What is expected
All of the data below is to be printed again exactly.

Supplied data
<<<<
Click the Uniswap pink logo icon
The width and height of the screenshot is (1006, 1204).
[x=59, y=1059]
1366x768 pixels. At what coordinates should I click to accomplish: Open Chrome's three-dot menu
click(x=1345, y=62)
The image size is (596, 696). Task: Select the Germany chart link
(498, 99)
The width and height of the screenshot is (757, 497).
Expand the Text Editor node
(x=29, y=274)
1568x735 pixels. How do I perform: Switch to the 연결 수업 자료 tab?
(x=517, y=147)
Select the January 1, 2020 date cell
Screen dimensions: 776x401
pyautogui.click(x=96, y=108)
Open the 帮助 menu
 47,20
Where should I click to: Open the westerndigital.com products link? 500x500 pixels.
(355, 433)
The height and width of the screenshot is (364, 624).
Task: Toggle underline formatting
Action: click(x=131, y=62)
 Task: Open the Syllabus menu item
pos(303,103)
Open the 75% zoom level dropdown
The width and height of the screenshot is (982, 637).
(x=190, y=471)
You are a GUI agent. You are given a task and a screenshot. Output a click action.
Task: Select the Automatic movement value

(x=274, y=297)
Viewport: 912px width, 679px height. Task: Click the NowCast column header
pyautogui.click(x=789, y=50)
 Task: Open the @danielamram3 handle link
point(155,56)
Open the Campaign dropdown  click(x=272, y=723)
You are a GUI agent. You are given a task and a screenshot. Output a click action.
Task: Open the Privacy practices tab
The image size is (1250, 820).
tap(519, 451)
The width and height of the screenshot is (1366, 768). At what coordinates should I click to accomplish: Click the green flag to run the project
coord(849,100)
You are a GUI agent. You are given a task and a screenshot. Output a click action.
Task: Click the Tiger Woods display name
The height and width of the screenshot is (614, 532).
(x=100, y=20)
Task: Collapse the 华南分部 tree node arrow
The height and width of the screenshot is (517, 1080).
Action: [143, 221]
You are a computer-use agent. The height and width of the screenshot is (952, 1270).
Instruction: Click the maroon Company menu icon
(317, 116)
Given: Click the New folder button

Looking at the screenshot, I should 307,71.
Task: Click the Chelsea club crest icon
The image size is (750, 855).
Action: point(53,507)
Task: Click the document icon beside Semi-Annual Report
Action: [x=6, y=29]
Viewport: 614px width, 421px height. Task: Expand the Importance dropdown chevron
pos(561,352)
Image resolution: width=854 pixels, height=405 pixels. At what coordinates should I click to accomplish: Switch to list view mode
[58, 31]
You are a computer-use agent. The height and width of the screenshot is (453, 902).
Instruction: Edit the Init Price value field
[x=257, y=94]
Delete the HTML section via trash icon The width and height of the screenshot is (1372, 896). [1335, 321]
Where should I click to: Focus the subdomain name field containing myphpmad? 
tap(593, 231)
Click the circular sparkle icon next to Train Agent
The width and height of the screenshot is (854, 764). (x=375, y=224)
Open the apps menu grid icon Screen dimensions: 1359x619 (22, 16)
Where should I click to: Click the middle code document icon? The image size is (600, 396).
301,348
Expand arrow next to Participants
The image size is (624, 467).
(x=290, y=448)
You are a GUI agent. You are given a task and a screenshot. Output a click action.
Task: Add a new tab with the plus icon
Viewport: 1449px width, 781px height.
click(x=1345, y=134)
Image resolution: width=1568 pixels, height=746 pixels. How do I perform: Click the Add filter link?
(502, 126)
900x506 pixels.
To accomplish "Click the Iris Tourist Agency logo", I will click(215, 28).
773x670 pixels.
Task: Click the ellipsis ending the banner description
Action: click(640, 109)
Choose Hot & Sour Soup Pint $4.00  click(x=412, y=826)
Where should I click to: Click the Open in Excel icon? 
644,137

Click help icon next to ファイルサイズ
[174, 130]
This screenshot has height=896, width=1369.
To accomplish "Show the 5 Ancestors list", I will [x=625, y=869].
>>>>
Result below
Click the Uniswap pink logo icon
The width and height of the screenshot is (1006, 1204).
[x=59, y=1059]
1366x768 pixels. At what coordinates should I click to accomplish: Open Chrome's three-dot menu
click(x=1345, y=62)
The image size is (596, 696). Task: Select the Germany chart link
(498, 99)
The width and height of the screenshot is (757, 497).
Expand the Text Editor node
(x=29, y=274)
1568x735 pixels. How do I perform: Switch to the 연결 수업 자료 tab?
(x=517, y=147)
Select the January 1, 2020 date cell
Screen dimensions: 776x401
pyautogui.click(x=96, y=108)
Open the 帮助 menu
 47,20
Where should I click to: Open the westerndigital.com products link? 500x500 pixels.
(355, 433)
The height and width of the screenshot is (364, 624).
Task: Toggle underline formatting
Action: click(x=131, y=62)
 Task: Open the Syllabus menu item
pos(303,103)
Open the 75% zoom level dropdown
The width and height of the screenshot is (982, 637).
(x=190, y=471)
You are a GUI agent. You are given a task and a screenshot. Output a click action.
Task: Select the Automatic movement value

(x=274, y=297)
Viewport: 912px width, 679px height. Task: Click the NowCast column header
pyautogui.click(x=789, y=50)
 Task: Open the @danielamram3 handle link
point(155,56)
Open the Campaign dropdown  click(x=272, y=723)
You are a GUI agent. You are given a task and a screenshot. Output a click action.
Task: Open the Privacy practices tab
The image size is (1250, 820).
tap(519, 451)
The width and height of the screenshot is (1366, 768). At what coordinates should I click to accomplish: Click the green flag to run the project
coord(849,100)
You are a GUI agent. You are given a task and a screenshot. Output a click action.
Task: Click the Tiger Woods display name
The height and width of the screenshot is (614, 532).
(x=100, y=20)
Task: Collapse the 华南分部 tree node arrow
The height and width of the screenshot is (517, 1080).
Action: [143, 221]
You are a computer-use agent. The height and width of the screenshot is (952, 1270).
Instruction: Click the maroon Company menu icon
(317, 116)
Given: Click the New folder button

Looking at the screenshot, I should 307,71.
Task: Click the Chelsea club crest icon
The image size is (750, 855).
Action: point(53,507)
Task: Click the document icon beside Semi-Annual Report
Action: [x=6, y=29]
Viewport: 614px width, 421px height. Task: Expand the Importance dropdown chevron
pos(561,352)
Image resolution: width=854 pixels, height=405 pixels. At what coordinates should I click to accomplish: Switch to list view mode
[58, 31]
You are a computer-use agent. The height and width of the screenshot is (453, 902).
Instruction: Edit the Init Price value field
[x=257, y=94]
Delete the HTML section via trash icon The width and height of the screenshot is (1372, 896). [1335, 321]
Where should I click to: Focus the subdomain name field containing myphpmad? 
tap(593, 231)
Click the circular sparkle icon next to Train Agent
The width and height of the screenshot is (854, 764). (x=375, y=224)
Open the apps menu grid icon Screen dimensions: 1359x619 (22, 16)
Where should I click to: Click the middle code document icon? The image size is (600, 396).
301,348
Expand arrow next to Participants
The image size is (624, 467).
(x=290, y=448)
You are a GUI agent. You are given a task and a screenshot. Output a click action.
Task: Add a new tab with the plus icon
Viewport: 1449px width, 781px height.
click(x=1345, y=134)
Image resolution: width=1568 pixels, height=746 pixels. How do I perform: Click the Add filter link?
(502, 126)
900x506 pixels.
To accomplish "Click the Iris Tourist Agency logo", I will click(215, 28).
773x670 pixels.
Task: Click the ellipsis ending the banner description
Action: click(640, 109)
Choose Hot & Sour Soup Pint $4.00  click(x=412, y=826)
Where should I click to: Click the Open in Excel icon? 
644,137

Click help icon next to ファイルサイズ
[174, 130]
This screenshot has height=896, width=1369.
To accomplish "Show the 5 Ancestors list", I will [x=625, y=869].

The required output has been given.